# start of Document text

No shit?, I was always under the impression those temps would alter the THC structure...good to know though. 

So I can heat press kief into hash at these temps as well?...been doing it at 150 previously.


----------



## gioua (Apr 1, 2012)

Sunbiz1 said:


> No shit?, I was always under the impression those temps would alter the THC structure...good to know though.
> 
> So I can heat press kief into hash at these temps as well?...been doing it at 150 previously.


decarbing is only for use if you are eating it..... NOT for smoking (you are gonna get a headache if you do) 

Temps 365+ is when it combusts. temps at 350 or even 375 are ok if you are baking it in something tho..


----------



## The Original Raoul Duke (Jun 19, 2015)

gioua said:


> decarbing is only for use if you are eating it..... NOT for smoking (you are gonna get a headache if you do)
> 
> Temps 365+ is when it combusts. temps at 350 or even 375 are ok if you are baking it in something tho..


You seem to know your temperatures. What is the best range for vaporizing marijuana?

I'm usually very frustrated with a vaporizer's lack of vapor production. But I know it can be done well. The Volcano does it well. I believe that has something to do with the convection , not conduction heat. That, supposedly, makes a big difference.


----------

# end of Document text
# start of Source excerpt

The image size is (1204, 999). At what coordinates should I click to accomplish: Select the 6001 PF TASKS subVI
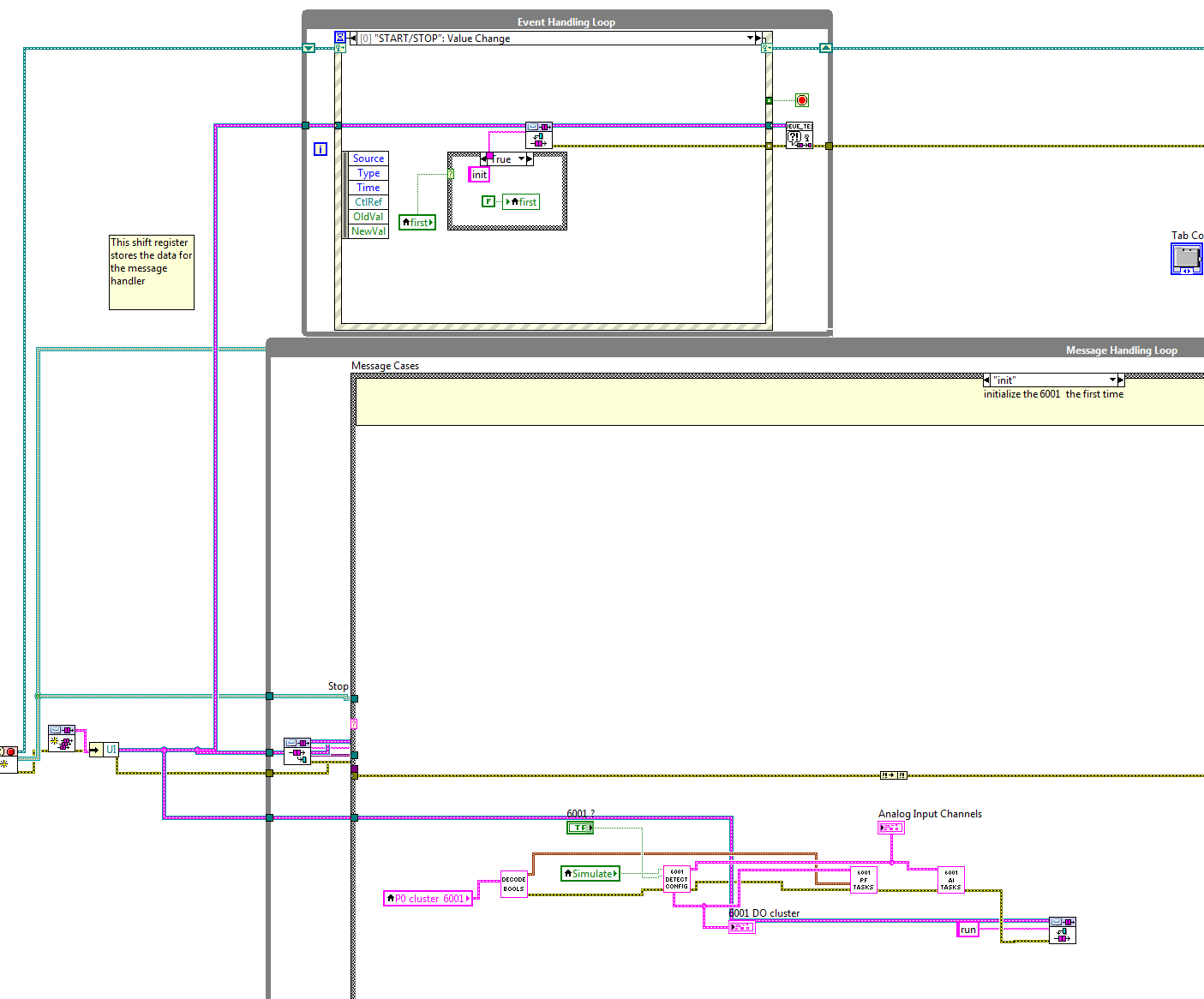[863, 880]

# end of Source excerpt

— To be done —
1: List every temperature figure given in the forum thread.
2: Decide whether each statement agrees with the forum thread, answering yes or no and quoting the words that settle it.
(a) gioua says decarbing is meant for smoking.
(b) Sunbiz1 had been pressing kief at 150.
(c) The Original Raoul Duke links the Volcano's results to conduction heat.
3: Answer from the forum thread:
(a) On what date did gioua post?
(b) Which vaporizer does The Original Raoul Duke say does it well?
(c) At what temperature does gioua say it combusts?
The lines are not used here.

— Responses to the exercise —
1: 150, 365+, 350, 375

2:
(a) No: "decarbing is only for use if you are eating it..... NOT for smoking"
(b) Yes: "been doing it at 150 previously."
(c) No: "I believe that has something to do with the convection , not conduction heat."

3:
(a) Apr 1, 2012
(b) The Volcano
(c) 365+